If testing cannot be done during a startup or shutdown, then the test is done with the widest range of real power permitted. Reactive load changes at the minimum and maxim real loads can increase detection sensitivity in the smallest and largest rotor coils.

The animations below show a complete test of the same rotor shown above with a short in Coil 5A. The seven waveforms were recorded during a startup that reached full load. The Analysis Graph animation shows how FDZC moves to the right as the real load (MWS) increases from no-load to full-load To achieve alignment of the FDZC with Coil 1, negative reactive load (MVARS) was used at full real load (83 MWS, - 28 MVARS), The FDZC position is determined by the Rotor Power Angle, which is the angular separation between the north pole of the rotor and the north pole of the rotating stator field. The Analysis Graph animation includes the associated Rotor Power Angles.

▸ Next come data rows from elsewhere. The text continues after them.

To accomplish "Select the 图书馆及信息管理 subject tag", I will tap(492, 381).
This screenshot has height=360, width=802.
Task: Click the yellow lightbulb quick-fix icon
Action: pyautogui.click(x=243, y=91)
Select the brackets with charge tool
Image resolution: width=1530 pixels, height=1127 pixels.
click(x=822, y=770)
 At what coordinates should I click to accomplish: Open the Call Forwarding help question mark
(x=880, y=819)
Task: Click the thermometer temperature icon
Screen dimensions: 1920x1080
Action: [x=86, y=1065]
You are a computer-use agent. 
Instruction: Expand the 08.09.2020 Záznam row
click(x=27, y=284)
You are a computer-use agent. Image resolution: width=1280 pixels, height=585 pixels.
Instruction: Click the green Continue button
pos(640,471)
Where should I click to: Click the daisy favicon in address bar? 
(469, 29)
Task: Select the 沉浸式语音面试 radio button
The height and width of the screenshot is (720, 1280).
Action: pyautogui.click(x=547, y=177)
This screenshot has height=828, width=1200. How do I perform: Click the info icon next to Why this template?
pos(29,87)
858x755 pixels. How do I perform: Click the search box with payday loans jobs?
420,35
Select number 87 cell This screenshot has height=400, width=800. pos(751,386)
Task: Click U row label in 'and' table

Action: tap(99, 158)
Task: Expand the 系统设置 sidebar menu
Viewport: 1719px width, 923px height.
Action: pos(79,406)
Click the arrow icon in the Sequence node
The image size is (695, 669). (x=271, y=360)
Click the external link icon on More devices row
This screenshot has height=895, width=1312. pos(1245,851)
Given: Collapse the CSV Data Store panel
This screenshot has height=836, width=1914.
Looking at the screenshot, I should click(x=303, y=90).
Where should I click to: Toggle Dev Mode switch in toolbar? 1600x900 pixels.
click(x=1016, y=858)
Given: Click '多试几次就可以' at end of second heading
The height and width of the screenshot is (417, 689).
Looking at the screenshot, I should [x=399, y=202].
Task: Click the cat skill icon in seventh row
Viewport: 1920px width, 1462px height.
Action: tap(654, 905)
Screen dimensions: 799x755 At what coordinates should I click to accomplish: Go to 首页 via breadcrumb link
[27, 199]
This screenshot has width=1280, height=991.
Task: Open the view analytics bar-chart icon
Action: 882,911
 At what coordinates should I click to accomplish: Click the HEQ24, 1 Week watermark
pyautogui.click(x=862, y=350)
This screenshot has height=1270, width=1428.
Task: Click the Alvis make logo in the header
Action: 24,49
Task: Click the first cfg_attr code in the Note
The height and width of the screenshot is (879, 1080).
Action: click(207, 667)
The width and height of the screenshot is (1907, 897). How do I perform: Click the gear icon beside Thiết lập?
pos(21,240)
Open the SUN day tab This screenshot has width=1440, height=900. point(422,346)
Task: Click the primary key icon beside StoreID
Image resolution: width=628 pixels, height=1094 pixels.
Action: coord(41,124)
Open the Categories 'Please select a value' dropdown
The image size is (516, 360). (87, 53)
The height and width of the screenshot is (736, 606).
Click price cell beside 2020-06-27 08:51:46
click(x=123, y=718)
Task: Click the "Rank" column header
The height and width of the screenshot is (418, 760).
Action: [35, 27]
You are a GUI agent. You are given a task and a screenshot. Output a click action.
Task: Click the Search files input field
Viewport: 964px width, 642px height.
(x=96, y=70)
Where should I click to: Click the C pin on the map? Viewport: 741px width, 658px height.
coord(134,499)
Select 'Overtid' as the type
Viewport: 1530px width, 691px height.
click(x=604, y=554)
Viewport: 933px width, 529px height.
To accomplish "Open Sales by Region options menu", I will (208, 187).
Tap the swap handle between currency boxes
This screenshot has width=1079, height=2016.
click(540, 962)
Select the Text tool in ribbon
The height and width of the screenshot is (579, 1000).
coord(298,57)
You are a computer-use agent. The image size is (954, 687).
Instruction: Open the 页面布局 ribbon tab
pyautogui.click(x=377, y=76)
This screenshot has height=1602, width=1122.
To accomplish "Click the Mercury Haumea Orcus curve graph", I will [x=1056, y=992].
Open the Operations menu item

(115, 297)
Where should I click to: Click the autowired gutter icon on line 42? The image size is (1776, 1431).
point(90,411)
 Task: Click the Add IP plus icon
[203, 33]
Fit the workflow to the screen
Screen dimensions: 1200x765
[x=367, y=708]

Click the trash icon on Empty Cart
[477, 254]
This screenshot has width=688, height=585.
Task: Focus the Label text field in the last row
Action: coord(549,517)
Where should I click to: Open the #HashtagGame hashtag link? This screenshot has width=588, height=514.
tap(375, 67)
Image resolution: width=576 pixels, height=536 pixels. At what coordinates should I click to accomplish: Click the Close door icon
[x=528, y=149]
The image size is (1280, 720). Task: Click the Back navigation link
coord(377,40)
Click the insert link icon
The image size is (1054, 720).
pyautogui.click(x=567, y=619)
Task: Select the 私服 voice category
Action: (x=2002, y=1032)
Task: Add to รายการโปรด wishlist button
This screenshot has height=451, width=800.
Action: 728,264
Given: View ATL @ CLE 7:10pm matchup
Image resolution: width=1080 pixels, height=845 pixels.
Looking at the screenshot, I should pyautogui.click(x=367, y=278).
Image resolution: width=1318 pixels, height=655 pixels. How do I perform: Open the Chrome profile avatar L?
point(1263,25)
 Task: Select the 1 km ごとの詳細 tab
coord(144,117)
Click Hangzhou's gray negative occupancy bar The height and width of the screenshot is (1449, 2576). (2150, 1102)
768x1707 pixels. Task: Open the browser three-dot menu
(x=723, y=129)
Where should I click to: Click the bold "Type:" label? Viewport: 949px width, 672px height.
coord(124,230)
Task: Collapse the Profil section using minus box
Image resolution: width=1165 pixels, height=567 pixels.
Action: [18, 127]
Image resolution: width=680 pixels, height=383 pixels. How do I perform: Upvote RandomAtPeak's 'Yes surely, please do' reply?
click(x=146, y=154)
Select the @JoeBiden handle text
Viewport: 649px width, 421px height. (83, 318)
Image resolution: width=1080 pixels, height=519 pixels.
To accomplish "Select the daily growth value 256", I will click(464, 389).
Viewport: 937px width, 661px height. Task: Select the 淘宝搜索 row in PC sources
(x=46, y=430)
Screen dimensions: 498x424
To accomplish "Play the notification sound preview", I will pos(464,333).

The second animation shows the Lead Slot Overlay Graphs for the test. This graph type shows the turn short indications best since the FDZC is always in the leading slot regions for a generator putting out load. The Coil 5A short is best seen when the FDZC is closely aligned with that coil. At higher loads, the Coil 5A short was not detectable. The Trend Curve shows the calculated turn short indication for Coil 5A was maximized when the FDZC position was near alignment with the #5 coil slots. The practice of testing at just full load would miss the Coil 5A short.